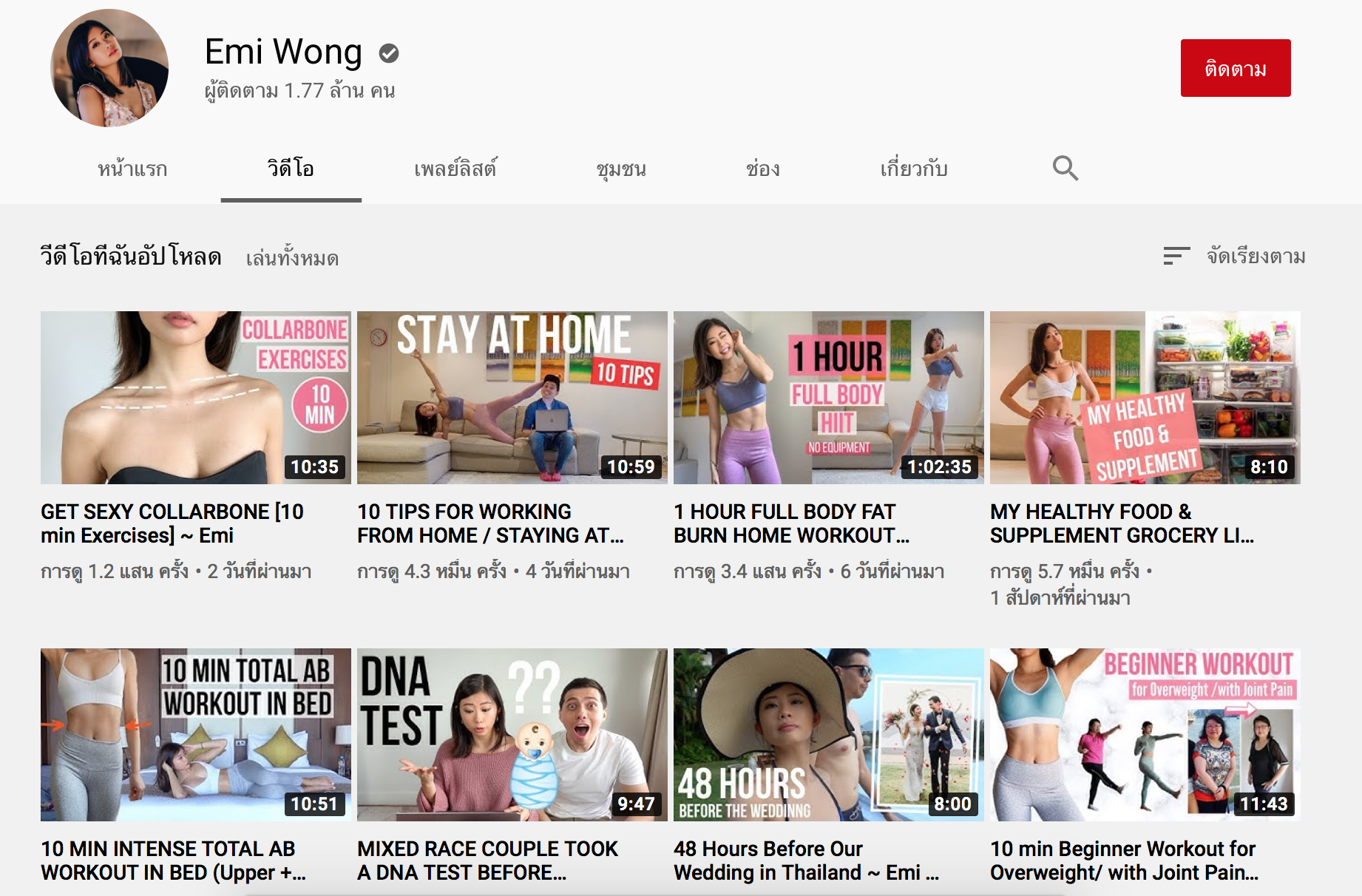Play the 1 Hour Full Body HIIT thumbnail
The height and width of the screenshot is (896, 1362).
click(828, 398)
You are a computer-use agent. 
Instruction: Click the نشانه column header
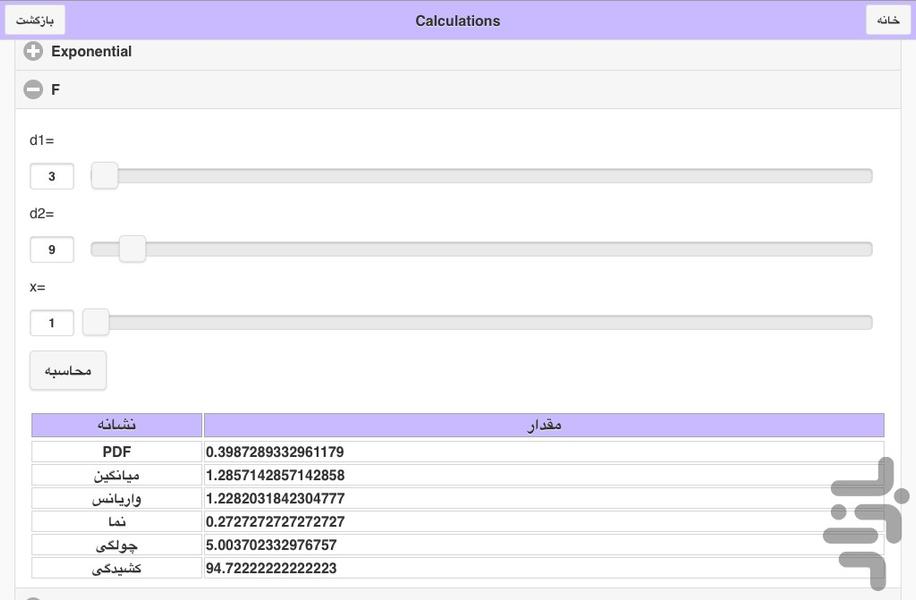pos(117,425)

---

**Assigned task**
Lines starting at the one with "You are a computer-use agent." and ending at the last line of the entries above must be restated word for word, with pictures omitted.

**Result of this task**
You are a computer-use agent. 
Instruction: Click the نشانه column header
pos(117,425)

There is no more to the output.